I've been having issues getting motivated recently, both at work and at home. I'm just not getting things done. Boredom has been the only motivating factor recently. :-(
Anyway, I was apparently bored enough to do a little work on my Movable Type installation tonight. In the sidebar, you'll see I added the 10 most recent songs I've listened to (courtesy Audioscrobbler). The RSS feed prompted me to change my encoding to UTF-8, so stuff like Björk should appear correctly without escaping. (I think.)
Update: Apparently Movable Type doesn't properly encode the text of an entry when you publish it...interesting.
I (of course) missed the obvious: you can click the "Print This" button on a Gainesville Sun article, cancel the print window, and read the article without the annoying advertisement problem. I guess that's something...
In preparing to vote in the upcoming primary election (by absentee ballot, whee), I'm trying to find information on the candidates.
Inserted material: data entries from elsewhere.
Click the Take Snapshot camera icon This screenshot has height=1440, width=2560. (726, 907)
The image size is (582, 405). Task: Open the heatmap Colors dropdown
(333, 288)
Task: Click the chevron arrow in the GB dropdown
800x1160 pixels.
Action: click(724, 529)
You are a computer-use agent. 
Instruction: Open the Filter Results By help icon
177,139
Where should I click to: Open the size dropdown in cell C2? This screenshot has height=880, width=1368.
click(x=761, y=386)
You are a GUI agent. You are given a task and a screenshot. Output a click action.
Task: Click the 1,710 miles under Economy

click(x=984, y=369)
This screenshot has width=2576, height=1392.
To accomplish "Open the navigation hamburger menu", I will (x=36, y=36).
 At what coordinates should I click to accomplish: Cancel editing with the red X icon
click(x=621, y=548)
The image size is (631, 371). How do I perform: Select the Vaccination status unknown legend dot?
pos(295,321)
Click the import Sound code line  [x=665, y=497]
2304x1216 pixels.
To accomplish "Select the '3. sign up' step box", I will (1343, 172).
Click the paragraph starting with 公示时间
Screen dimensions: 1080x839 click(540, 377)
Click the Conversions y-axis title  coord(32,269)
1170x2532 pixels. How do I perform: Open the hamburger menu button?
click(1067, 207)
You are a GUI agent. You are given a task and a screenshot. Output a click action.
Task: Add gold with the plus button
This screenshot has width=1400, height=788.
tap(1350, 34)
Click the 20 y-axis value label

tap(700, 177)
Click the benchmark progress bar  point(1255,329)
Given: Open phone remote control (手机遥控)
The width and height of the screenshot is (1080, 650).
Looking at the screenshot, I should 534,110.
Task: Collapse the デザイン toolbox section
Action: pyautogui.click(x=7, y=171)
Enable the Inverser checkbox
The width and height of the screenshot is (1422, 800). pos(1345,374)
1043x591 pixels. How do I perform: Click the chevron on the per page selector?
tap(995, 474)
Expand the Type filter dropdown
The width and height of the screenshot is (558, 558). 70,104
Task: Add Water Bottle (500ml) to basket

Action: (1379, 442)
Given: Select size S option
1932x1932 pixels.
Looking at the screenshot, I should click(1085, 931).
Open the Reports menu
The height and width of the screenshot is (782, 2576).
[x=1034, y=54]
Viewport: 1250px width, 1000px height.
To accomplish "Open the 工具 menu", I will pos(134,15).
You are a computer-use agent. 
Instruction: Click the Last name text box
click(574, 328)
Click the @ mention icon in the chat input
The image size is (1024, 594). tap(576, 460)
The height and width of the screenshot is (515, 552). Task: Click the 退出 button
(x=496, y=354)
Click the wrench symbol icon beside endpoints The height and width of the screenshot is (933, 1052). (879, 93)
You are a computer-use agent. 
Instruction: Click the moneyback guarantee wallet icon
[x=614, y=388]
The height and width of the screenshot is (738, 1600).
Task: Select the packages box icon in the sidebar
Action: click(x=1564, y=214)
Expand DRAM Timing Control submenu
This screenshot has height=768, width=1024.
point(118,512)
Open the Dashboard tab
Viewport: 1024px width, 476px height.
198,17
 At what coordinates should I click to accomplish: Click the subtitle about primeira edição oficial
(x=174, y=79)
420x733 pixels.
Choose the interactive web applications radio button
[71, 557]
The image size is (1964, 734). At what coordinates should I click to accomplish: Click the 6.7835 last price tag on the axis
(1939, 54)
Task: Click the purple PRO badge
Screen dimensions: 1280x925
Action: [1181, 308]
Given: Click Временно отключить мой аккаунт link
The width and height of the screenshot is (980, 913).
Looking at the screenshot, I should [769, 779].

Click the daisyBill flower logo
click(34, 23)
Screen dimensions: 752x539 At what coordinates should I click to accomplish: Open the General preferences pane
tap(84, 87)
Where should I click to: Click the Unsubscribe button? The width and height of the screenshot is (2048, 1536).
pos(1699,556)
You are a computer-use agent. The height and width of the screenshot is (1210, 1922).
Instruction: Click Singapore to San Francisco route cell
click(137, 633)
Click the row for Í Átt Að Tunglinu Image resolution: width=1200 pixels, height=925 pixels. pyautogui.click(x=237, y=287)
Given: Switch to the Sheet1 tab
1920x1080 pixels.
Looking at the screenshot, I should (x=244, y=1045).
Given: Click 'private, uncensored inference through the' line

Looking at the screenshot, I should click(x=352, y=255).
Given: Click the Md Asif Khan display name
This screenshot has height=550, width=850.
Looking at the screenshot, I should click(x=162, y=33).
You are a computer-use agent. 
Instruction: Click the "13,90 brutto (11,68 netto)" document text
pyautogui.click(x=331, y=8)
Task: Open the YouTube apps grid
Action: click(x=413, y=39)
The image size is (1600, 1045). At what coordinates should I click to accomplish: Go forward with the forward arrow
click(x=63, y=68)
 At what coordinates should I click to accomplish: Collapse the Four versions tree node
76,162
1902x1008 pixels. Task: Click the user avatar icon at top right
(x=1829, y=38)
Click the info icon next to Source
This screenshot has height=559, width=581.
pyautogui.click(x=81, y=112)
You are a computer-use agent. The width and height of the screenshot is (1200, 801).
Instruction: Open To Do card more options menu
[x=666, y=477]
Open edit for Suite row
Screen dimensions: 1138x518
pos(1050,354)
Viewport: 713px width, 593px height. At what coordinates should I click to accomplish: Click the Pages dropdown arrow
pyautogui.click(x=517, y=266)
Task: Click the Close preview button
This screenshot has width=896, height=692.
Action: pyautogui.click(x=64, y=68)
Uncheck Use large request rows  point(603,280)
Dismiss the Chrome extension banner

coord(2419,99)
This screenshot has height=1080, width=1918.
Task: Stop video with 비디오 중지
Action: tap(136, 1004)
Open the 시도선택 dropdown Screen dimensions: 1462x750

Making an informed decision shouldn't be so frustrating.
I don't get the Gainesville Sun delivered and I don't find the political advertisements sent by mail to be a very good resource. So, I tried the Gainesville Sun's Web site, gainesville.com. Their homepage is way too cluttered, and doesn't contain any links (that I could find) to election information. After searching a few times, getting errors saying my search returned too many results (...), I clicked on "News" and found "Elections" hidden near the top.
I guess I shouldn't get my hopes up. When I click on one of the available articles, the page renders okay except for a nice white block on top of the text. About 90% of each article is covered by this block, which presumably acts as a container for the advertisements. Thanks for testing your Web site in Mozilla, people. I guess that leaves me with viewing the source of each article I want to read.
Making an informed decision doesn't have to be easy (if you want it easy, you're of course free to abstain or to submit a blank ballot (that's freedom, I guess...)), but finding information shouldn't be so frustrating. At the very least, someone should offer a better collection of articles and interviews than the Gainesville Sun (preferably one that is compliant and accessible in all browsers). More importantly, this is one place where online voting could really shine.
I have a reasonable approximation of the convenience of online voting by doing absentee ballots - all I have to do is remember to call the elections office before the election. But online voting could bring us so much more: you're given a ballot, and each candidate's name is (*gasp*) a link to more information. Some of the information could be provided by the candidates themselves, but it would be much better if it were all provided by an impartial officer. You could even design a page that compares each candidate on n specific points. None of these ideas are novel, and I'm sure they've been implemented over and over, but why aren't we using them yet?
I guess I just haven't seen a decent, logical explanation of why online voting doesn't exist currently. Most, if not all, of the issues (e.g. anonymity and paper trail) have already been solved. Authentication (on a county, state, and national scale) is really the toughest issue. But everyone seems stuck on the other "problems", so no energy is spent investigating it.
Finally, I'd just like to say that I find the issue of online voting for UF Student Government very annoying. We have the authentication problem solved at UF with GatorLink. Where's the hangup?
(As a sidenote: I read the UF Student Goverment On-Line Voting Committee report recently. It was well written and very much in favor of online voting. Unfortunately, I can't find a link - but I think it falls under open records.)
As I mentioned previously, Spooks is one of my favorite shows. Smart spy drama + good writing + good cast + Keeley Hawes = fun. It fills the void that the third season of Alias left.
I've been a little annoyed that the BBC doesn't update the Spooks Web site more frequently. The news section has said the same thing for months now: that Series 3 is in production and will air in the fall, and that Series 2 will also be available on DVD in the fall.
Every so often I check Amazon UK, since I bought the Series 1 DVDs there. The DVDs are finally available for preorder, with a release date of September 20.
Side rant: Unlike FOX, the BBC manages to produce entertaining shows (e.g. Spooks and Coupling) without chickening out. I don't know who decides what shows end up on FOX, but they aren't doing their job very well.
As I previously mentioned Mac OS X's implementation of Samba has been giving me a lot of trouble. I fixed one issue today, thanks to Google. On my Linux workstation, I was having issues with getting smbmount to set the file ownership according to the uid and gid parameters in /etc/fstab. The solution is to turn off the new UNIX extensions to the SMB/CIFS protocol on the Samba server. I'm guessing this is a bug in Samba, but I'm not sure.
That's one of the 30928423098423098 things I have to do right now.